After we walked back to our parking spot Brian continued to drive. Despite the forecast it was nice out so we tried for the a ferry ride but will have to do that from one of the street trolleys or tour buses, as there was absolutely nowhere to park. Another day, perhaps. Instead, we found The Prohibition Museum and a paid underground parking lot nearby. Before we left our car we had a picnic lunch from our cooler so we could make up for the expense of the coffee shop. Thus fortified, we braved the warm and humid air, grateful that at least we were underground and would not have solar gain turn our car into an oven while we were gone.
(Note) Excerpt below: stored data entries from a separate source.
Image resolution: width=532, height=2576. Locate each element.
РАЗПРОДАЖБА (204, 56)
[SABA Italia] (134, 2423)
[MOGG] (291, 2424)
Brian paid for the museum: a somewhat reasonable $17.50 each, and we got out money’s worth. The place was absolutely fascinating and had translations in Chinese, German, French, and Spanish for the major exhibits. Lots of period machinery for an enraptured Brian to gawk over; lots of art-deco things and items like flapper clothing for me to enjoy. Although I’d heard of Carrie Nation I had no idea who she was: migod, her signature move was that she went into saloons and broke them up with an axe! She was invariably arrested and fined, and paid her fines out of speaking fees and selling commemorative axe-themed stick pins, charms, and souvenirs. There were authentically dressed and life-like waxwork statues of all the major players in the prohibition drama, as appropriate—and Carrie Nation’s was imposing.
We learned that the famous revival preacher Billy Sunday was a prohibitionist and used to be a major-league baseball player. We saw numerous prohibition materials like magazines, flyers, ribbons, and sheet music. And there were KKK in the prohibition movement, too. The plight of farmers and distilleries who lost their businesses was explored, and the explosive growth of the FBI as an enforcement bureau and of prisons was chronicled: it reminded us very much of the whole mindset behind our country’s attitude and enforcement of marijuana laws, with the same resulting lawlessness. In the case of Prohibition it lead to the rise of the mob. Bathtub gin and home stills were described, with examples. NASCAR got its start from Ford V-8 racing contests so rum and moonshine runners could out-speed the feds and revenuers. Walgreens went from an obscure single Midwestern pharmacy to 600 stores based on their prescribing alcohol for “medicinal purposes.” The tour ended with a Speakeasy with a working bar (we did not indulge), and a film based on newsreels from that period, and then an exhibit about the end of prohibition.
I did not know that before Prohibition 40% of our national budget was from taxes on alcohol; Prohibition gave us Federal income tax instead (and now, also). I had no idea that Prohibition had changed our national landscape so profoundly. Again, money well spent.